Pada kenyataannya kekerasan terhadap wartawan pada tingkat lokal menuntut perhatian yang serius, sebab hal ini menunjukkan peningkatan. Realitas tersebut diakui oleh Pemimpin Redaksi HU Pos Kupang, Dion DB Putra. "Tren kekerasan terhadap wartawan di NTT terus meningkat selama tiga tahun terakhir (2005-2008); enam wartawan dianiaya, demikian kata Dion DB Putra. Pada level internasional, selama tahun 2008 sedikitnya 60 jurnalis tewas di seluruh dunia. 

Angka itu turun hampir setengahnya dari tahun 2007 yang merenggut nyawa 86 jurnalis. Demikian laporan tahunan Reporters Without Borders yang berbasis di Paris, Prancis. Kelompok kebebasan pers ini menyatakan penurunan jumlah jurnalis yang tewas itu terutama karena situasi Irak yang mulai membaik. Namun Irak tetap menjadi negara paling rawan pembunuhan reporter yang mencapai 15 orang tewas. Jumlah itu menurun dibandingkan tahun 2007 yang mencatat 47 reporter tewas (http://www.vhrmedia.com, 31/12/2008). Reporters Without Borders menyatakan penurunan angka pembunuhan jurnalis itu tidak berarti kebebasan pers membaik. Hal itu terjadi kemungkinan karena pembungkaman terhadap jurnalis meningkat. Selain itu, intimidasi dan sensor terhadap jurnalis terus meluas, termasuk di Barat.

Menanggapi berbagai kekerasan terhadap kaum jurnalis tersebut; baik pada skala internasional maupun pada skala lokal (terutama para jurnalis pada media-media lokal NTT), maka pada bulan Oktober tahun 2008 lalu, PWI, AJI dan IJTI telah sepakat untuk melawan kriminalisasi terhadap pers dan kekerasan terhadap jurnalis. Kesepakatan ketiga organisasi ini disampaikan dalam lokakarya bertema "Bersama Kita Lawan Kriminalisasi Terhadap Pers dan Kekerasan Terhadap Jurnalis". 

Intisari kesepakatan itu tertuang dalam lima poin penting berikut: pertama, setiap jurnalis harus menjunjung tinggi profesionalisme, menegakkan etika profesi dan memperkuat solidaritas profesi. Kedua, kriminalisasi atau pemidanaan atas karya-karya jurnalis harus dihindari karena bertentangan dengan semangat Undang- Undang Pers No 40 Tahun 1999 dan bisa menimbulkan efek jera yang pada akhirnya memasung kebebasan pers.
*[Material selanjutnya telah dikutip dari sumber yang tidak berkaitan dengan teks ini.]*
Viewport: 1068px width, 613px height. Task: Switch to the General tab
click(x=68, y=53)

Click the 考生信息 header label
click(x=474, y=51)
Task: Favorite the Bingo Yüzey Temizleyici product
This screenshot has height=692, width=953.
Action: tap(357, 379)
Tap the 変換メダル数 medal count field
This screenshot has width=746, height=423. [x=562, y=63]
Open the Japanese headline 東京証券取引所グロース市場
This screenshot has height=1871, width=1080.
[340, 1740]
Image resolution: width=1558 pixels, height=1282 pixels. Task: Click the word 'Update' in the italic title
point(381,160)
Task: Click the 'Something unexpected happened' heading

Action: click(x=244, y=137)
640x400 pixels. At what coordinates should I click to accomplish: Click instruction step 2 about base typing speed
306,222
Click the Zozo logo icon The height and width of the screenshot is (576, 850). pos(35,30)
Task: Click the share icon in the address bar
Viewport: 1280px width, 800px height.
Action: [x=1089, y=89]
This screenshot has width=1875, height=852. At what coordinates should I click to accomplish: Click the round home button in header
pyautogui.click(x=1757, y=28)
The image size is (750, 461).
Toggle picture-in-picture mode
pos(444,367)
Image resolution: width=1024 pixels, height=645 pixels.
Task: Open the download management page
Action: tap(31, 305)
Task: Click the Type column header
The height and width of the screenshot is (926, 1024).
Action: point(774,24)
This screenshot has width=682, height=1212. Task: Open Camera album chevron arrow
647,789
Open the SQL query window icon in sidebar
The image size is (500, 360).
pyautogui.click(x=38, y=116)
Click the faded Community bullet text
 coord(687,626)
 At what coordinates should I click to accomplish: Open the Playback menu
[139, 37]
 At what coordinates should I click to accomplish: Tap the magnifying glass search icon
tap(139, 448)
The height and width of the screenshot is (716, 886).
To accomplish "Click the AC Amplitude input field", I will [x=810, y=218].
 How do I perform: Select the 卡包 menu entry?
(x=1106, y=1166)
Ketiga, akan bersama-sama melawan setiap upaya kriminalisasi atas karya-karya jurnalistik dan mendorong penyelesaian sengketa pers melalui mekanisme dan ketentuan yang digariskan dalam Undang-Undang Pers No 40 Tahun 1999. Keempat, akan berkerja sama menghadapi dan melakukan advokasi terhadap setiap kasus kekerasan dan penghalangan terhadap jurnalis yang melakukan tugas jurnalistiknya secara profesional. Kelima, mengimbau kepada semua pihak untuk secara bersama-sama menghormati dan menegakkan kebebasan pers demi menjamin hak setiap anggota masyarakat untuk memberikan dan mendapatkan informasi yang mereka butuhkan secara bebas (PK/10/10/2008). 

Titik tolak pernyataan melawan kriminalisasi dan kekerasan terhadap jurnalis seperti tersebut di atas adalah bahwa kebebasan pers merupakan kebutuhan yang inheren dalam masyarakat demokratis. Sebab hanya melalui pers yang bebas, hak sipil untuk mengetahui dan mendapatkan informasi yang benar dapat dijamin. Dengan demikian logikanya penghalangan dan pemasungan terhadap kebebasan pers merupakan pelanggaran terhadap hak sipil. 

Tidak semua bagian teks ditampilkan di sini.